9Further, the appellant testified that she believes that the driver was using the vehicle for his personal use. She points to the Notice to Registrar which states that the vehicle was seized to be impounded on Twenty Road in Hamilton, Ontario which, depending on where on Twenty Road, is a 15 to 20 minute drive from the driver’s workplace. She testified that the officer who she spoke with later advised her that there was garbage and beer cans in the vehicle at the time it was impounded. This leads her to assume that he was using the vehicle for personal use which she did not give him permission to do.
10The Registrar submits that the appellant voluntarily gave the driver the keys, expected that the driver would drive the vehicle for test purposes or to transport the vehicle to have the vehicle painted (as the appellant testified that he told her he would have done). Further, the Registrar submits that the appellant did not have the driver charged with theft.
11The Registrar further submits that, despite the location of the impoundment, or the statement of the officer that there was garbage and beer cans in the vehicle, there is no evidence that the driver was using the vehicle for a purpose other than use for the purpose of doing the work on the vehicle that the appellant authorized him to do. Subsequent to those submissions, it is the Registrar’s position the vehicle was not stolen.
12The word “stolen” is not defined in the Act.
13The Divisional Court in Marshall v. Ontario (Registrar of Motor Vehicles) [2002] O.J. No. 745 (Div. Ct.), (“Marshall”) has provided the following definition of “stolen” in the impoundment context. In that case, the Court stated that a vehicle is “stolen” within the meaning of the Act:
… when it is taken without the owner’s consent and when the perpetrator intends to deprive the owner of it, whether permanently or temporarily.
14In impoundment cases, the burden is on the appellant to prove that the vehicle was stolen. The proof must be established on a balance of probabilities.
15In this case, I accept the appellant’s testimony that she continuously told the driver that she wanted him to return the vehicle. Despite those requests, the driver either replied that he was not finished with the repairs or he failed to respond to her requests altogether.

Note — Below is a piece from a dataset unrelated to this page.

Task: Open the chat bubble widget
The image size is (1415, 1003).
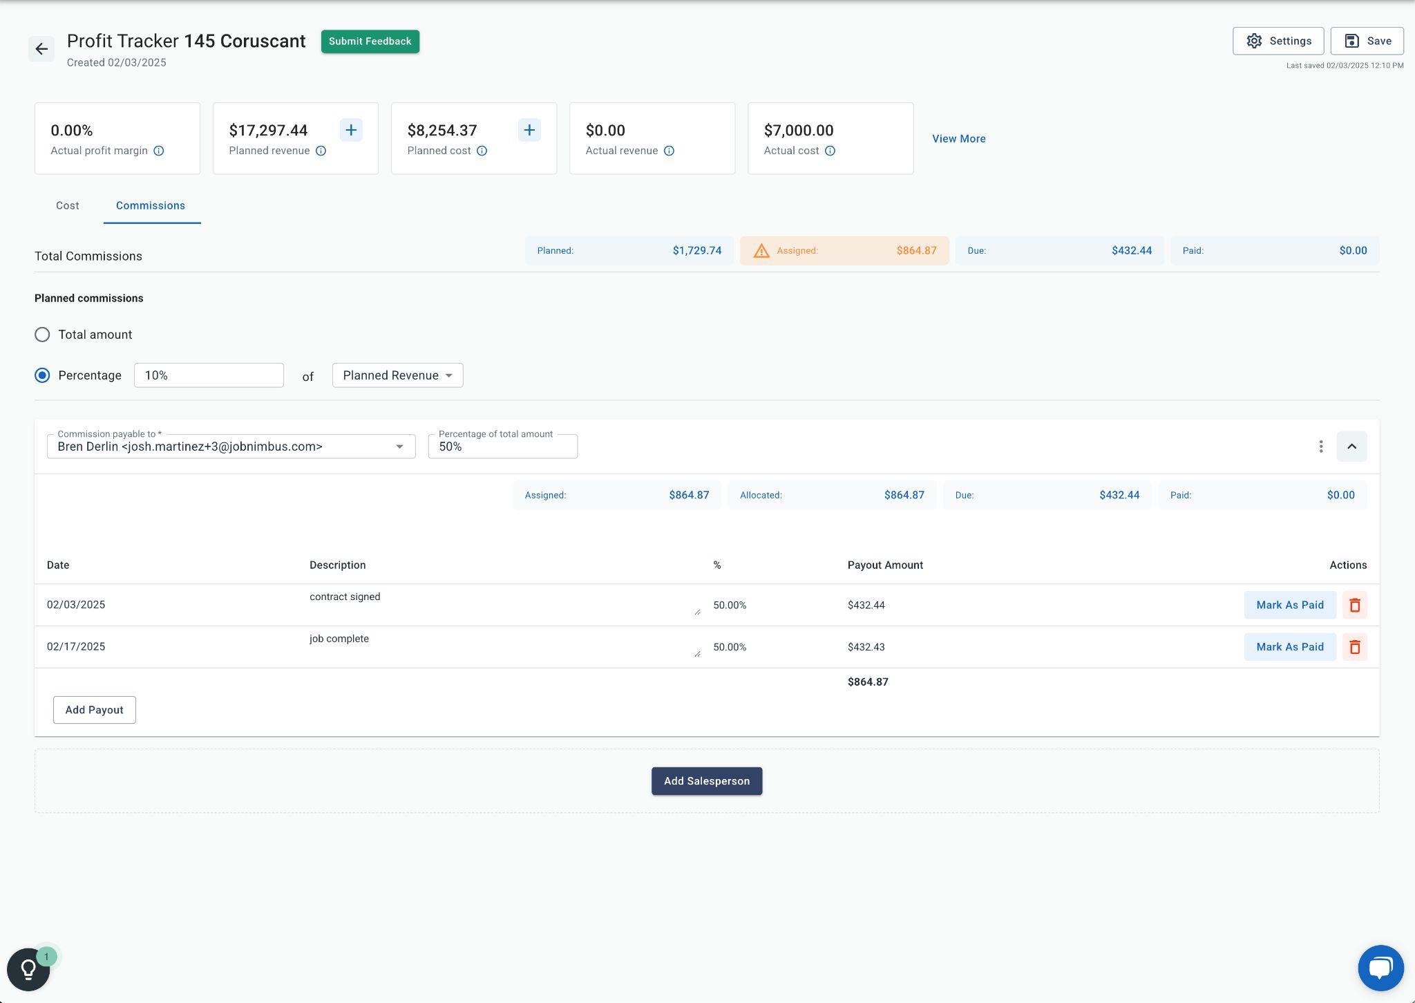Action: tap(1380, 968)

16Given all of the above, I find on a balance of probabilities that the driver was using the appellant’s vehicle beyond the consent to drive it for test driving or transporting for repair purposes. The driver’s failure to return the vehicle despite the appellant’s demands that he does so leads me to believe that he intentionally deprived the appellant of the use of her vehicle at least on a temporary basis. In the context of this case, this depriving amounts to the driver having stolen the vehicle. I find this consistent with the definition of stolen highlighted by the court in Marshall. The vehicle should therefore be released.
ORDER
17The Tribunal Orders that the Registrar shall release the impounded vehicle.